By Florence de Vries

A recession can show which retailers have the correct strategy, and those giving value for money are now the victors.

Speaking on the retail sector’s performance this year, Michael van Wyk, the head of retail at Deloitte, said at the weekend that retailers offering value-for-money products would stand out above the rest.

Van Wyk said this could especially be seen where customers had started buying down by purchasing generic brands of goods and not necessarily trademarked goods.

“People strive to buy branded goods, but if customers associate your generic brand with that of a reliable retailer that offers good service, they will continue to buy that product,” he said.

This is already evident in the rising sales of no-name brands at some of the major retailers.

According to Pick n Pay spokeswoman Tamra Veley, Private Label is the biggest brand in Pick n Pay as sales of the in-house brand have outperformed total store sales consistently over the years.

“This can be attributed to the fact that Pick n Pay brands offer guaranteed quality at a better price,” she said.

Shoprite’s private labels represent just more than 10 percent of products in its groceries and perishables categories. “This also puts us in a position to negotiate lower prices with suppliers of branded products,” a Shoprite spokesperson said.

Van Wyk believes people can no longer necessarily afford “nice-to-haves” and retailers must have this trend entrenched in their operations to succeed.

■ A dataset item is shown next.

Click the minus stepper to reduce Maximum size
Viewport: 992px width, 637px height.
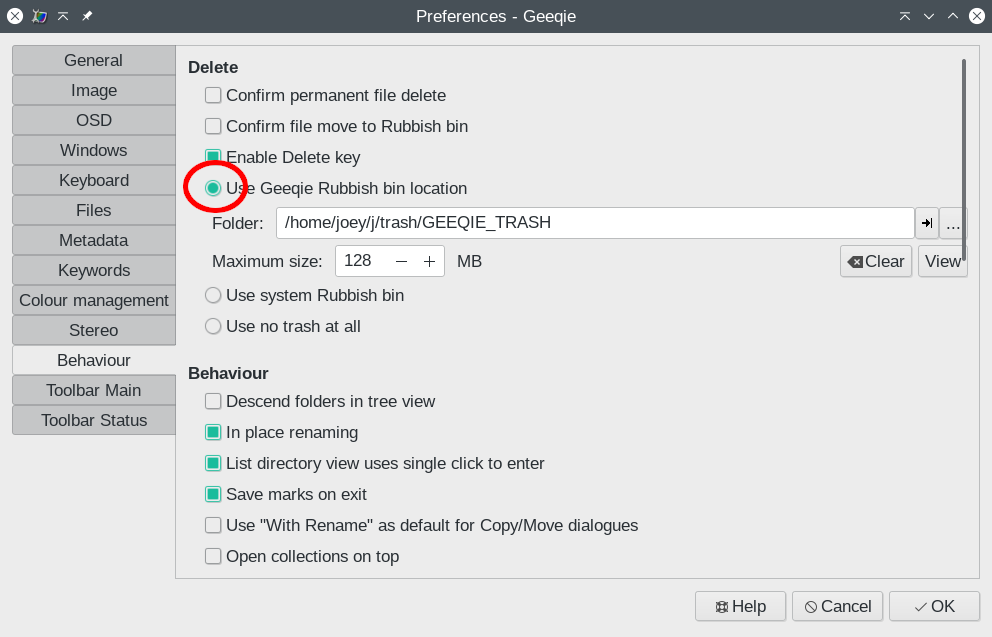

A study on global retailers by Deloitte earlier this year said retailers would continue to concentrate on market share but it would become harder in a recessionary environment.
“Consumers are intensely value-oriented, even more so than in the past. We are seeing this already with consumers shifting to more price-focused retailers,” the study said.

Even so, retail sales for the first half show a marked slowdown in consumer spending, which is likely due to job losses and stringent lending rates. Durable goods sales fell substantially while food and beverages remained the biggest contributor to retail sales.

Van Wyk believes that the downward trend of retail sales is starting to slow. Chris Gilmour, an analyst from Absa Asset Management, agrees.

Retail trade sales at constant prices for June reflected a decrease of 6.7 percent compared with the previous year.

“There is bound to be a better performance in July, although it is not likely to be profound,” Gilmour said. “Salary increases between 8 percent and 10 percent and lower inflation catalysed the last lull in consumer spending at the start of this decade.”

He added that the South African retail sector was slowly pulling out of the recession.

Looking ahead to Christmas sales, Gilmour said they were likely to be better than the previous year on the back of the interest rate cuts this year.

“About 60 percent of the economy relies on consumer spending, so if Christmas sales do not improve, we have a problem.”